MP who borrowed money for son's funeral 'delighted' as fees waived for under 18s
A Labour MP who struggled to pay for her son's funeral is "delighted" the UK's largest undertaker firm is to waive fees for all children's funerals.
Co-op Funeralcare is extending its free service to cover 16 and 17-year-olds, meaning for some parts of the UK there will be no cost to bereaved families.
Like many independent funeral directors, the Co-op already offers free services for under 16-year-olds.
Carolyn Harris had to borrow money so she could bury her eight-year-old son.
She said: "This compassionate response by the Co-op reaffirms my faith in the funeral industry that has always maintained great respect and compassion at this most dreadful time.
"In reality this means that in some parts of the country, where compassionate local authorities have scrapped fees, there will be no cost to a bereaved parent."
The MP for Swansea East was forced to take out a loan to cover the costs after her son was killed in a road accident in 1989.
She is campaigning for an end to council burial charges for children.
Some local authorities - including Cardiff, Swansea and Plymouth - have already scrapped charges for child burials and cremations.

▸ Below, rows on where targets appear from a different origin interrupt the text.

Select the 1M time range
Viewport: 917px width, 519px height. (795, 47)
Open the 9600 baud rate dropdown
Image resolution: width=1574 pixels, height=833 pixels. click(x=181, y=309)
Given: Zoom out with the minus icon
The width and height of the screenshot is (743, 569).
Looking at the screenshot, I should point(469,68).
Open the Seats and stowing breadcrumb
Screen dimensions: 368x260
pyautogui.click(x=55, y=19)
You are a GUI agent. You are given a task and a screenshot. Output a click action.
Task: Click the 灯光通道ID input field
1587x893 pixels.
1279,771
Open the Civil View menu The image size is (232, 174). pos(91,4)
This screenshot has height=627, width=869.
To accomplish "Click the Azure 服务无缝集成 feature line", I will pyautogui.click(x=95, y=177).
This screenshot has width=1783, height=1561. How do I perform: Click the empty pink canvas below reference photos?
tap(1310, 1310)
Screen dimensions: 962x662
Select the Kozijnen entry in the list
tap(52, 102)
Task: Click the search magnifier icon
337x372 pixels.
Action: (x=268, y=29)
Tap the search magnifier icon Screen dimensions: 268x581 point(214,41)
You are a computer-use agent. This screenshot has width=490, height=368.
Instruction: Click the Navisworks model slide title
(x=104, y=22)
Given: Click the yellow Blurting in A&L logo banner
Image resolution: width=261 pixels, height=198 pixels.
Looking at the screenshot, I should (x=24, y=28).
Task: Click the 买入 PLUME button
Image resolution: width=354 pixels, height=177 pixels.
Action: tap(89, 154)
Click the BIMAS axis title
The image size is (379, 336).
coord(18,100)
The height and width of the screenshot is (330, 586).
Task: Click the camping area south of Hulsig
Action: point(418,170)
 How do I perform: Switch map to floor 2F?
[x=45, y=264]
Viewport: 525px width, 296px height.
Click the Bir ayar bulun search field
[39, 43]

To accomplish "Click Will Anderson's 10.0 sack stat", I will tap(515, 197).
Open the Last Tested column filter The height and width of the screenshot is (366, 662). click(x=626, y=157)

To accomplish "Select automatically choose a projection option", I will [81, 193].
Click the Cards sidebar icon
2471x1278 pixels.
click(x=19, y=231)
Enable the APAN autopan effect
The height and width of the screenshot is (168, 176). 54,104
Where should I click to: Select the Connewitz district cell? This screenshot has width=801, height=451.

The government says help is available for those who cannot afford the charges through a social fund for funerals.
The average cost of a funeral in 2015 was £3,817 including third party fees, according to the Co-op.
The Co-op will cover the costs for the undertakers, embalming, coffin and transport.
It will not pay for third party fees, which include burial and cremation fees, the doctor certification and the minister or celebrant fee.
Richard Lancaster, chief executive of Co-op Funeralcare, said: "Dealing with the death of a child is a devastating experience for any parent and having to comprehend this as well as sorting out the funeral and associated costs makes this experience even more traumatic.
"We hope that others will now improve and extend their own policies on child funeral costs, meaning that funding support across the UK goes much further to assist bereaved parents."
William Eccleston, the managing director of the National Federation of Funeral Directors, welcomed the announcement saying many funeral directors, crematoria and burial grounds have traditionally had a 16-year-old cut off for free services.
He called on all funeral-related services to follow suit - including council-owned crematoria and cemeteries - to ensure costs are not passed on to families.
The children's cancer charity, CLIC Sargent, said the death of a child was something that parents were often financially unprepared for.
Chief executive Kate Lee said: "We know that a child's cancer diagnosis can place a huge financial burden on families, with parents spending an additional £600 per month on expenses such as travel, hospital parking and energy bills.
"For the families we support that go through the devastating experience of losing a child, the funeral expenses they face simply add to this burden."
In the year ending 31 March 2016, there were 3,665 child deaths in the UK.